Our method focuses on the verification of the strong executability correctness property of action-based operations specified in Alf Action Language. We consider an operation is strongly executable if it is always successfully executed, i.e. if every time we execute the operation (whatever values are given as arguments for its parameters), the effect of the actions included in the operation evolves the initial state of the system to a new system state that satisfies all integrity constraints of the structural model. This is one of the most fundamental correctness properties for behavioural specifications. When we know that all operations are strongly executable, we can avoid checking at the end of each operation execution if all constraints are satisfied which improves the efficiency of the system.

As an example, consider the operation “newProduct” (which creates a new product in the system) according to the class diagram and integrity constraints showed in Figure 1:


(1) activity newProduct (in code:String, in price:Real, in specialPrice:Real, 
     in description:String, in substitutedProducts:Product[0..*]){
(2)   p = new Product();
(3)   p.code = code;
(4)   p.price = price;
(5)   p.specialPrice = specialPrice;
(6)   p.description = description;
(7)   for (i in 1.. substitutedProducts->size()) {
(8)     CanBeSubstitutedBy.createLink(p1=>self,p2=>substitutedProducts[i]);
(9)   }
(10) }

Operation “newProduct” is not strongly executable since, every time it is executed, several errors may arise:

  • Error 1: The productPrimaryKey constraint may be violated when the attribute code of the new product is initialized (line (3) of “newProduct”).
  • Error 2: The specialPrice constraint may be violated when the attribute specialPrice is initialized with a value greater than price (line (5) of “newProduct”).
  • Error 3: The symmetricAssociation constraint may be violated if the symmetric link between the product and the substituted product is not created.

A relevant feature of our method is the feedback it provides: it returns either a positive answer (meaning that the operation is strongly executable) or a corrective feedback otherwise.

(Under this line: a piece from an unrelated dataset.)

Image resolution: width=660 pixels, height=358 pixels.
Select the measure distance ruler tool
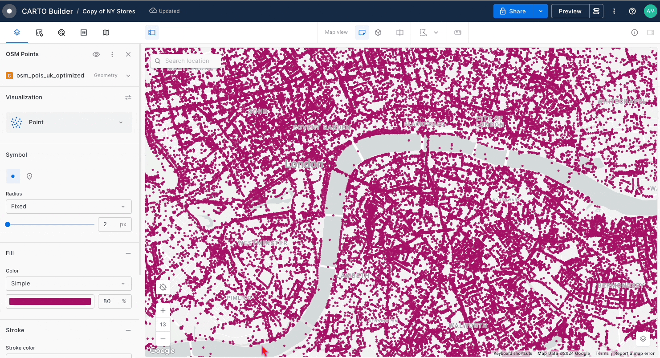457,33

This corrective feedback consists in a set of actions and conditions that should be added to the operation in order to make it strongly executable.

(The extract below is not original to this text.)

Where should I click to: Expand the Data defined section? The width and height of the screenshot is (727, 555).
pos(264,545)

For instance, the feedback provided when verifying the operation “newProduct” is:

  • To avoid violate the Error 1, the operation must satisfy one of these conditions:
    • Option 1: Must exist a guard (i.e. conditional structure) which ensures the initialization of the attribute code will only be executed when there is not another product with the same code.
    • Option 2: Must exist a product with the same code and its value is modified.
    • Option 3: Must exist a product with the same code and this product is destroyed.
  • To avoid violate the Error 2, must exist a guard which ensures the initialization of the attribute specialPrice will only be executed when specialPrice<price.
  • To avoid violate the Error 3, must exist a creation of the symmetric link of type CanBeSubstitutedBy between objects substitutedProducts[i] and self.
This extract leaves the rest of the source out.